PROBLEM » Write the data out again exactly, with every picture removed.
___ DATA IN THIS EXERCISE
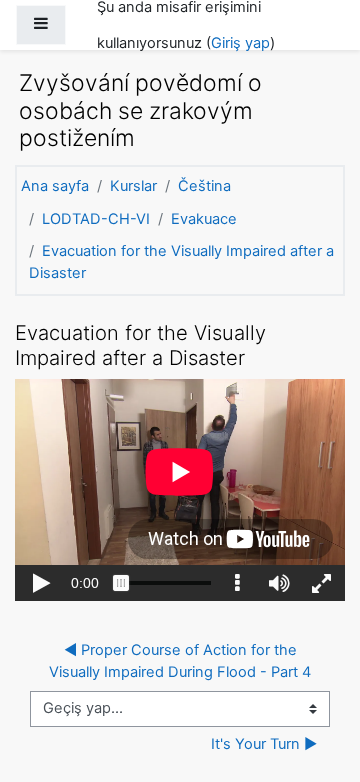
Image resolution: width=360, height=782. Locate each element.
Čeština (204, 186)
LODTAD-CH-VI (96, 219)
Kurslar (133, 186)
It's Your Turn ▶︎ (264, 744)
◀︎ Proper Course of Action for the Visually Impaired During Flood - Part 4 (180, 661)
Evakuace (204, 219)
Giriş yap (240, 43)
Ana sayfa (55, 186)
______
ANSWER BELOW »
Image resolution: width=360, height=782. Locate each element.
Čeština (204, 186)
LODTAD-CH-VI (96, 219)
Kurslar (133, 186)
It's Your Turn ▶︎ (264, 744)
◀︎ Proper Course of Action for the Visually Impaired During Flood - Part 4 (180, 661)
Evakuace (204, 219)
Giriş yap (240, 43)
Ana sayfa (55, 186)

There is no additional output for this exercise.